CHARLESTON, W.Va. — A federal judge from West Virginia says his court should be exempt from the effects of the federal shutdown affecting the U.S. Department of Justice.

Judge Goodwin

U.S. District Judge Joseph Goodwin, whose courtroom is in the Southern District of West Virginia, issued a general order on Wednesday exempting cases assigned to him.

“It is my view that the government should not be given special influence or accomodation in cases where such special considerations are unavailable to other litigants,” Goodwin wrote.

“The government, like all parties, is ‘required to find the means by which to continue its participation in its litigation on a timely basis regardless of internal issues.'”

Goodwin’s order was in response to a prior order by U.S. District Judge Irene Berger, who also sits in the Southern District, holding civil matters in abeyance in which the United States is a party.

Her order was prompted by the federal shutdown and its effects on the Department of Justice, including the U.S. Attorney’s Office.

The Berger order referenced federal furloughs and staffing shortages.
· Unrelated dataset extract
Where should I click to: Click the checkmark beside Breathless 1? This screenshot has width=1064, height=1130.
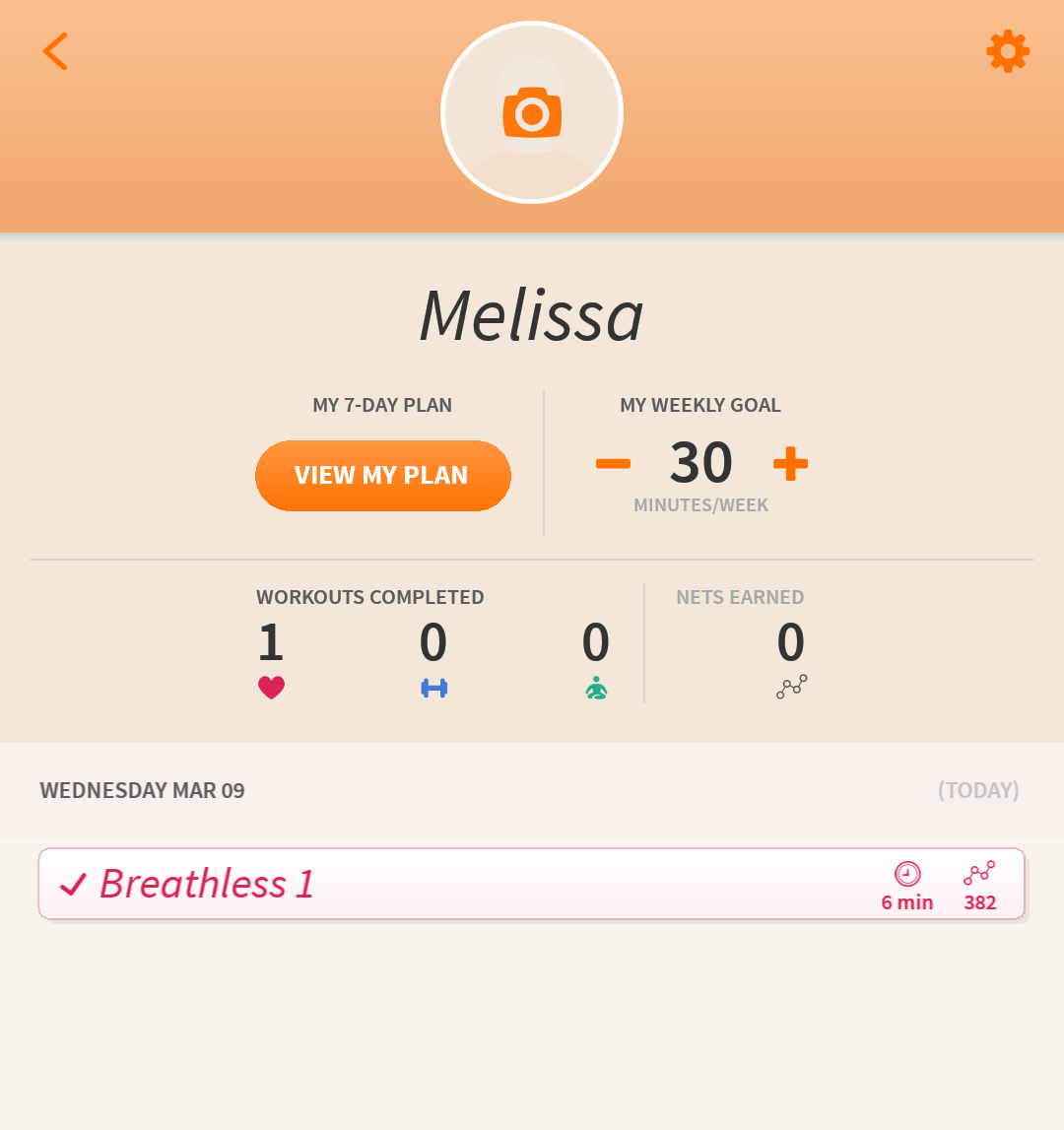(x=73, y=885)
“Therefore, the lapse in appropriations requires a reduction in the workforce of the United States Attorney’s Office and other federal agencies, particularly with respect to the prosecution of civil cases,” she wrote.
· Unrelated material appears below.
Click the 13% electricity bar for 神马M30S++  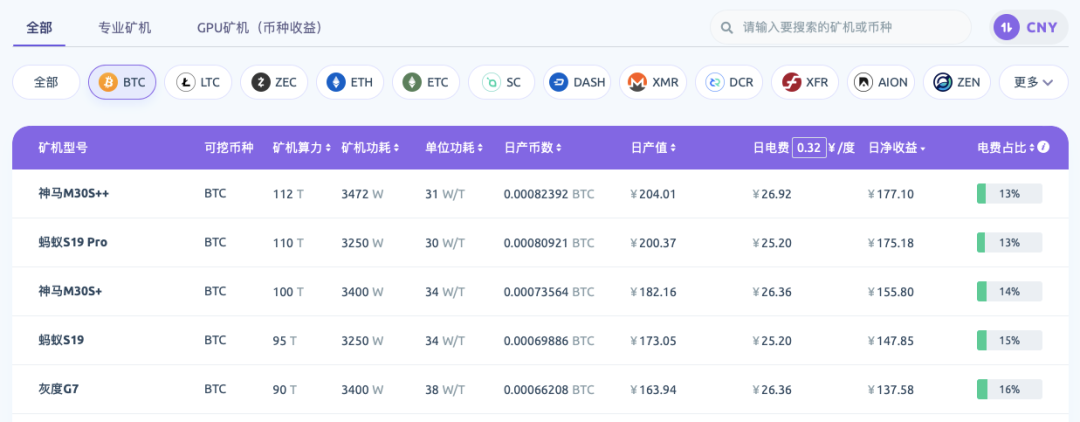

Federal courts in West Virginia have enough funding through court fee balances and other funds to operate until next week before they will be affected by the shutdown.

While many staff will continue to work without pay to ensure the judiciary and law enforcement continues, some employees will likely be furloughed, U.S. Sen. Joe Manchin, D-W.Va., noted.

Judge Goodwin’s order drew attention amid the ongoing coverage of the shutdown and its effects.